Gaming and entertainment continue to line Tencent’s pocket, with the internet giant posting third-quarter revenues of RMB65.2 billion (US$9.83 billion) a 61% increase year-on-year.
Tencent, which is valued at $472 and is Asia’s most valuable company, has continued to focus on digital content to drive growth for the company as it moves beyond gaming to focus on monetising its content to grow advertising revenues.
Tencent’s online gaming revenues grew 48% to RMB26.8bn largely driven by the continued success of Honour of Kings, as well as new titles such as a Chinese version of Contra Return. Smartphone games continued to dominate, increasing 84% to represent RMB18.2bn in revenue while PC games grew 27% to RMB14.6bn.
Tencent Video's fee-based subscriptions passed 43 million, which Tencent claims is the largest video streaming services subscriber base in China. Meanwhile, live streaming broadcasts and subscription video on-demand helped boost revenue from social networks, including Weixin and WeChat, which increased 56% to RMB15.3bn.
Monthly active users (MAU) for WeChat and Weixin reached 980 million, up 15.8% year-on-year, and higher advertising revenues from Weixin Moments and Weixin Official Accounts helped social and others advertising revenue surge 63% to RMB6.9bn.

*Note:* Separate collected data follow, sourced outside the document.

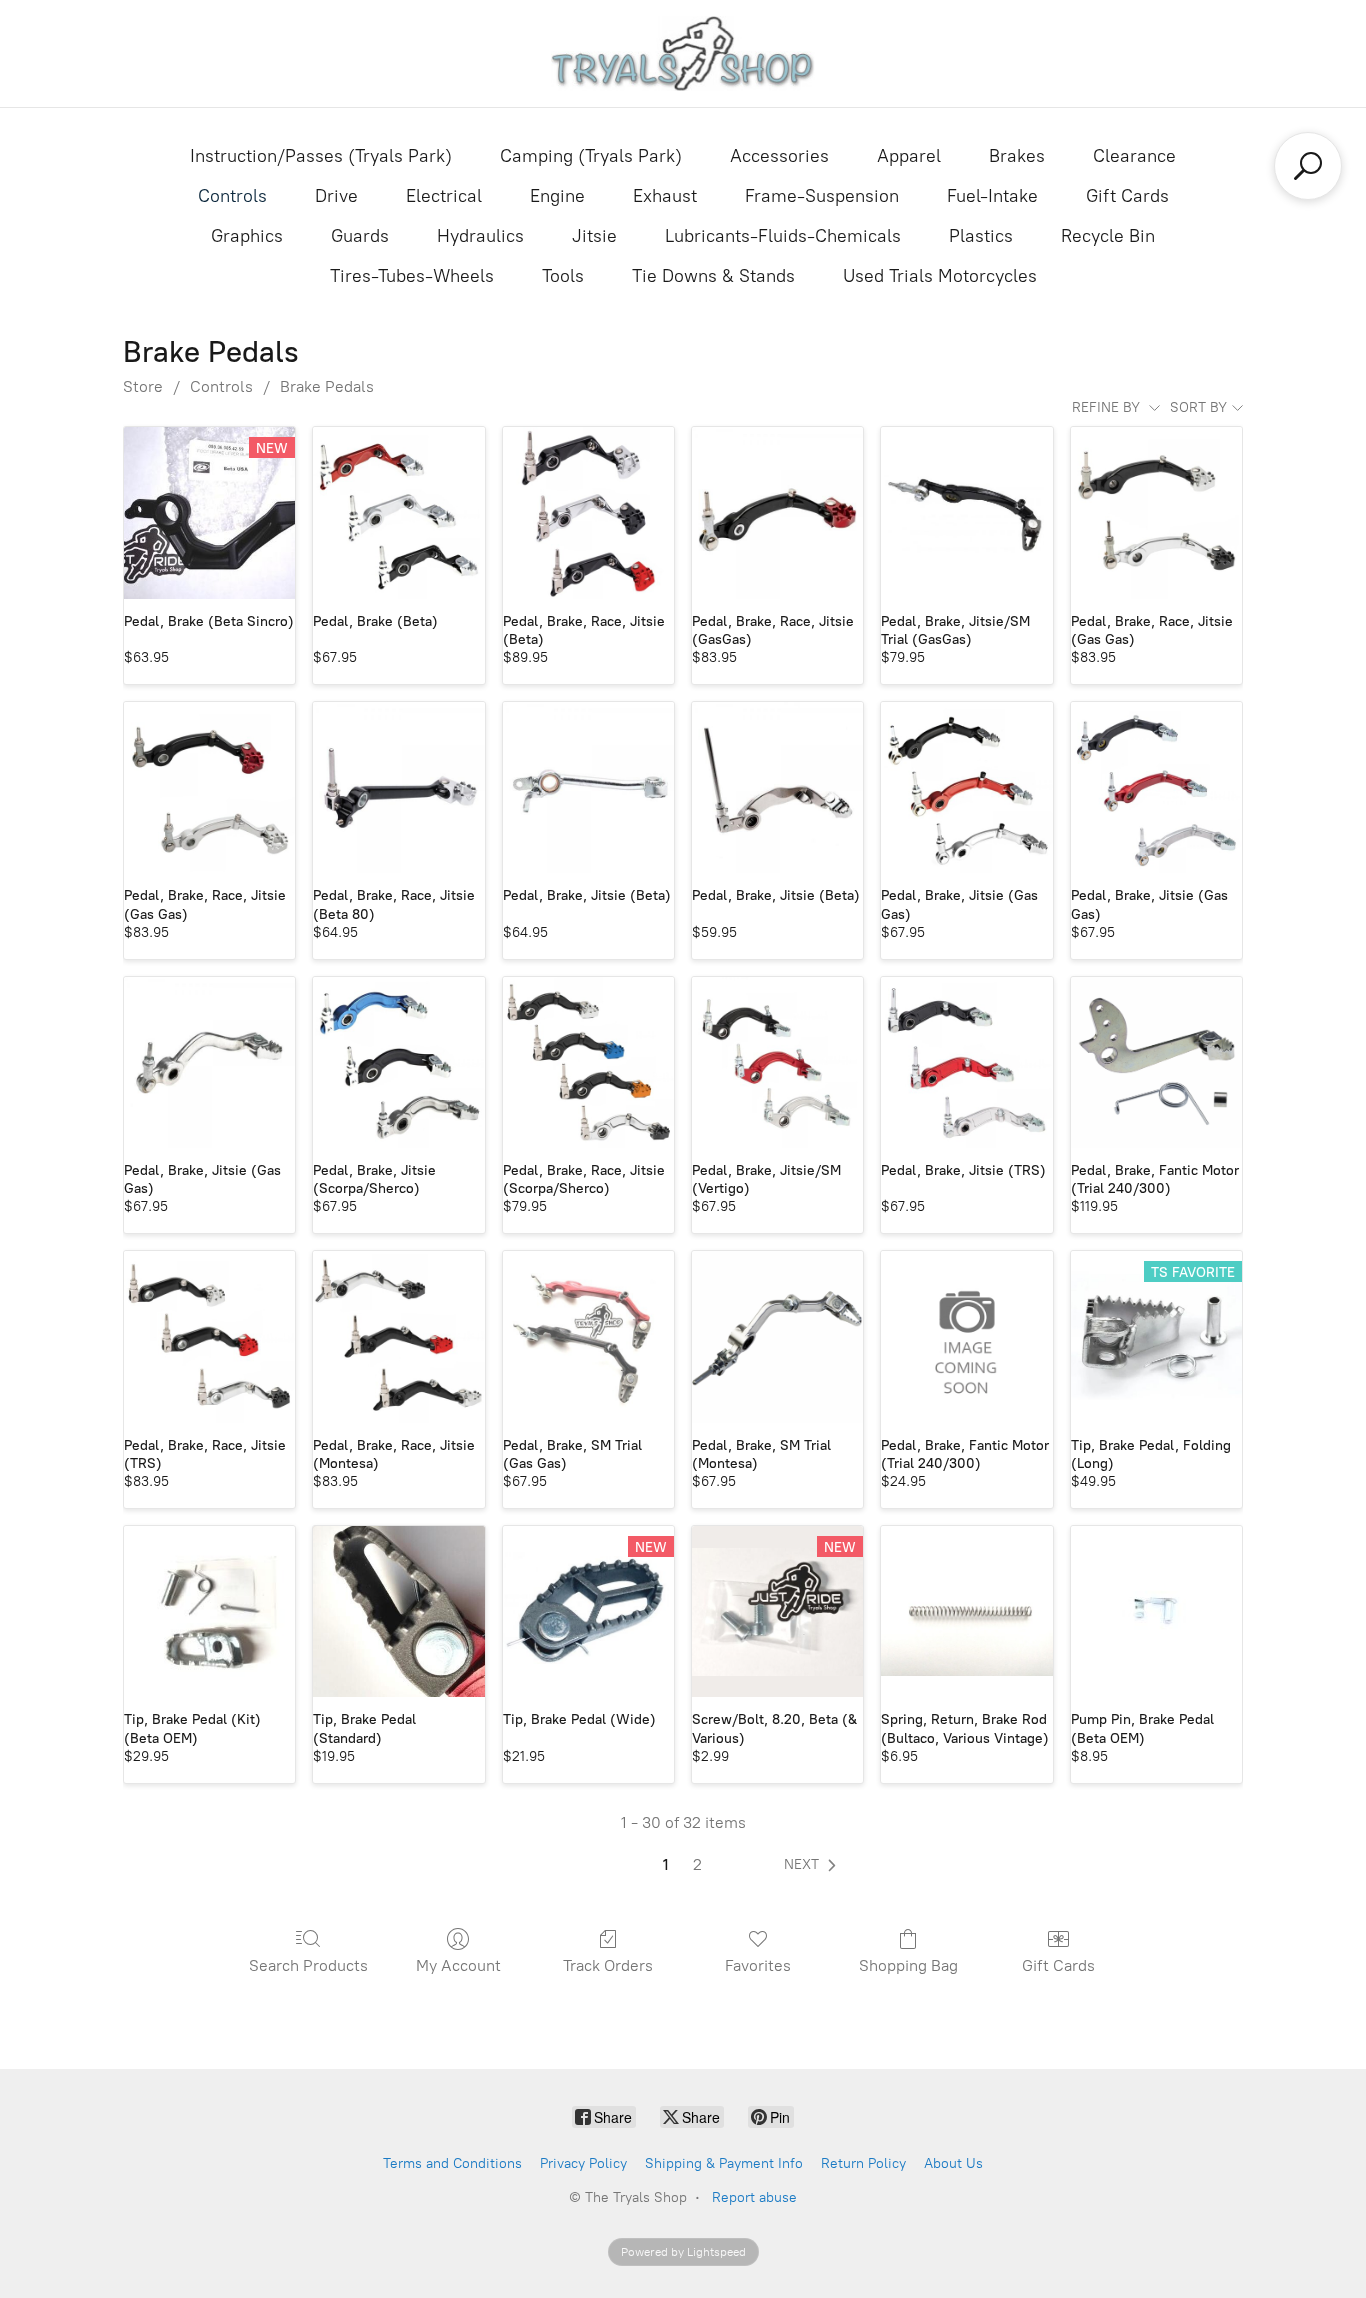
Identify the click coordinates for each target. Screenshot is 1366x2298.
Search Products (308, 1965)
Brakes (1017, 156)
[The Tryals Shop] (683, 53)
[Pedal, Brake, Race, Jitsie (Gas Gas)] (1156, 512)
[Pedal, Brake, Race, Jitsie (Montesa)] (398, 1336)
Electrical (444, 196)
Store (143, 386)
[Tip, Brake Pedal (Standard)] (398, 1611)
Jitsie (594, 236)
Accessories (779, 156)
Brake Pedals (327, 386)
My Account (458, 1965)
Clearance (1134, 156)
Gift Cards (1127, 196)
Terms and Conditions (452, 2163)
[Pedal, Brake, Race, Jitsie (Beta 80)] (398, 787)
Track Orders (608, 1965)
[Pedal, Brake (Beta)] (398, 512)
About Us (953, 2163)
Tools (563, 276)
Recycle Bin (1108, 236)
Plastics (981, 236)
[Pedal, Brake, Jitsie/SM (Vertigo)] (777, 1062)
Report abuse (754, 2197)
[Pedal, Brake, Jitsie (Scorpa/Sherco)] (398, 1062)
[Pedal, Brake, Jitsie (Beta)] (588, 787)
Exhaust (665, 196)
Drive (336, 196)
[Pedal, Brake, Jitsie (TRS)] (966, 1062)
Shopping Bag (908, 1965)
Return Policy (863, 2163)
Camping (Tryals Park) (591, 156)
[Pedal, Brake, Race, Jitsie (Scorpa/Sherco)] (588, 1062)
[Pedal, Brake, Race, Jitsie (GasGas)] (777, 512)
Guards (360, 236)
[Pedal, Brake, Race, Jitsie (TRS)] (209, 1336)
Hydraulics (480, 236)
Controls (232, 196)
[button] (814, 1865)
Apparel (909, 156)
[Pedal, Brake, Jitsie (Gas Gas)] (966, 787)
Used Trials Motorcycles (940, 276)
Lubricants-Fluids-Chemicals (783, 236)
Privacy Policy (583, 2163)
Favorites (758, 1965)
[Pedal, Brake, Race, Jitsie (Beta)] (588, 512)
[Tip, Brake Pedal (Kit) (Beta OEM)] (209, 1611)
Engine (557, 196)
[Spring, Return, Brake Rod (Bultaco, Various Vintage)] (966, 1611)
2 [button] (697, 1864)
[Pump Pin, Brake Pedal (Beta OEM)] (1156, 1611)
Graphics (247, 236)
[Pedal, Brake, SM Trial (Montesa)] (777, 1336)
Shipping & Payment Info (724, 2163)
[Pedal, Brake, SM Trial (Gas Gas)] (588, 1336)
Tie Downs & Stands (713, 276)
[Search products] (1308, 166)
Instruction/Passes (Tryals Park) (321, 156)
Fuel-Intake (992, 196)
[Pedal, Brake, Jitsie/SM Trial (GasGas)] (966, 512)
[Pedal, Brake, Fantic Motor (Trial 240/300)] (1156, 1062)
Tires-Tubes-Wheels (412, 276)
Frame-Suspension (822, 196)
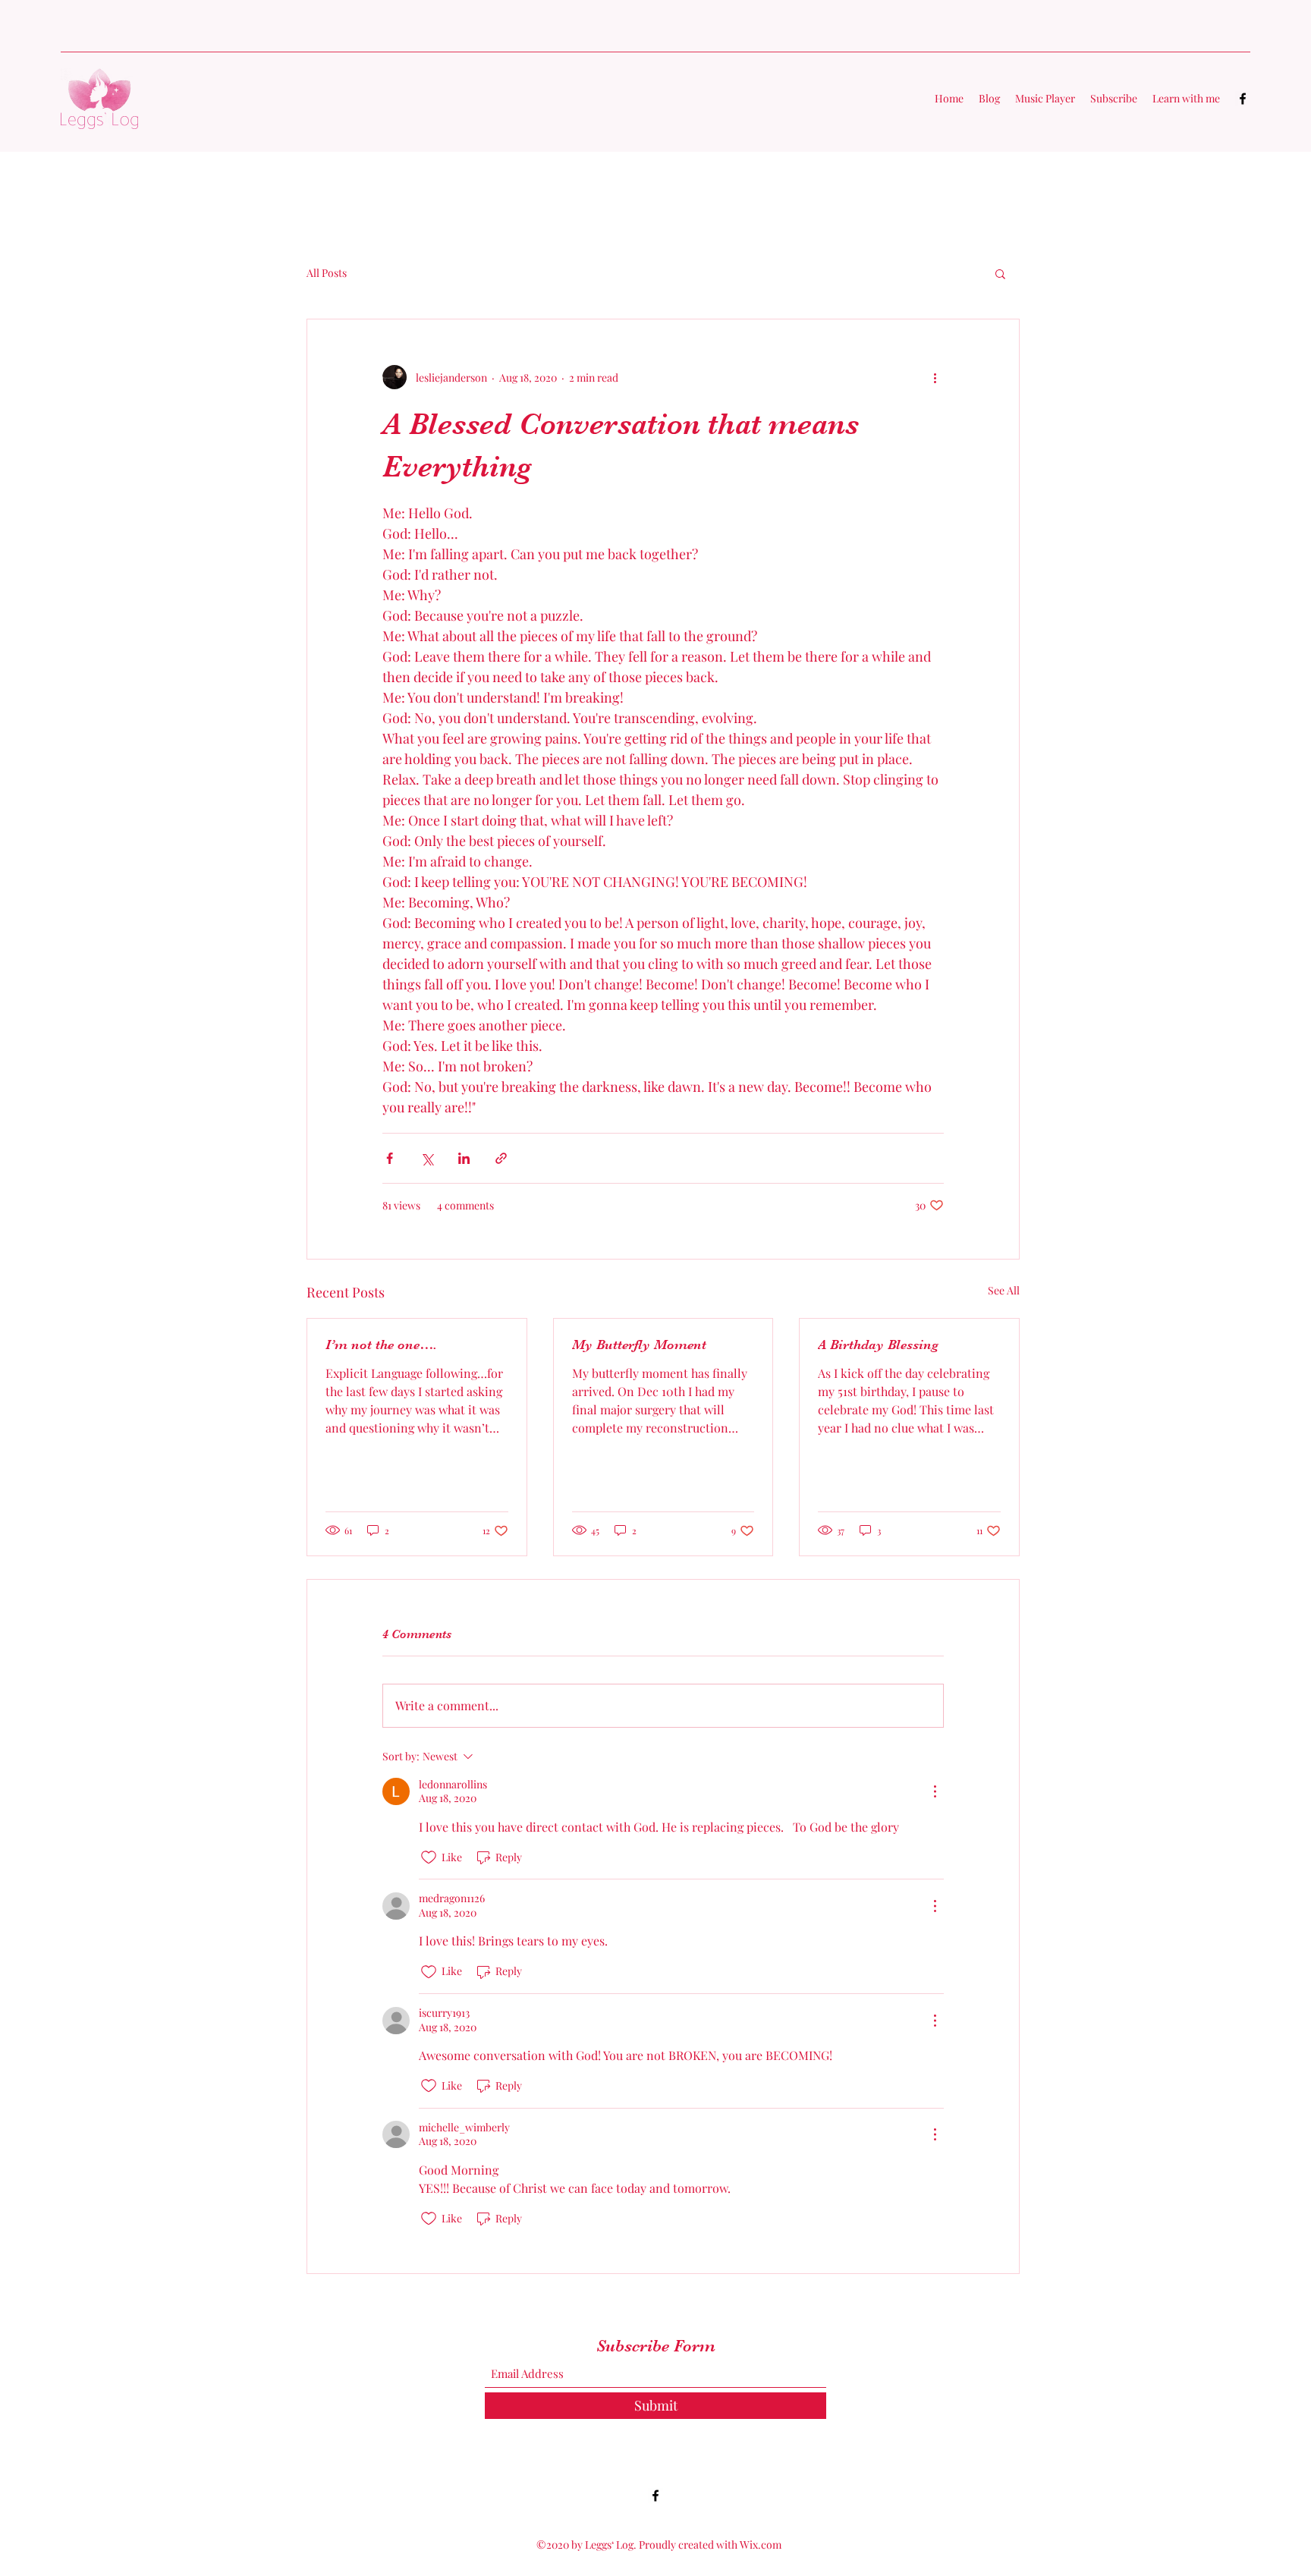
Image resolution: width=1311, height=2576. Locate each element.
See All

Tencent’s online advertising business grew 48% to RMB4.1bn driven by increased revenues from Tencent Video, however the year-on-year growth was offset by the high base from last year’s Olympic Games.
Ma Huateng, chairman and CEO of Tencent, said, “During the third quarter of 2017, we recorded strong business and revenue growth across multiple business lines including games, digital content, online advertising and payment related services. In particular, our video platform gained audience and revenue market share, we believe it has become China’s top online video platform in terms of mobile daily active users and subscriptions.
“We believe this success reflects our increasing investment in self-commissioned video content, our improved selection of licensed video content, and our scheduling and audience management initiatives. We believe our multi-faceted digital content businesses are synergistic with each other, and allow us to deliver unique content to our users.”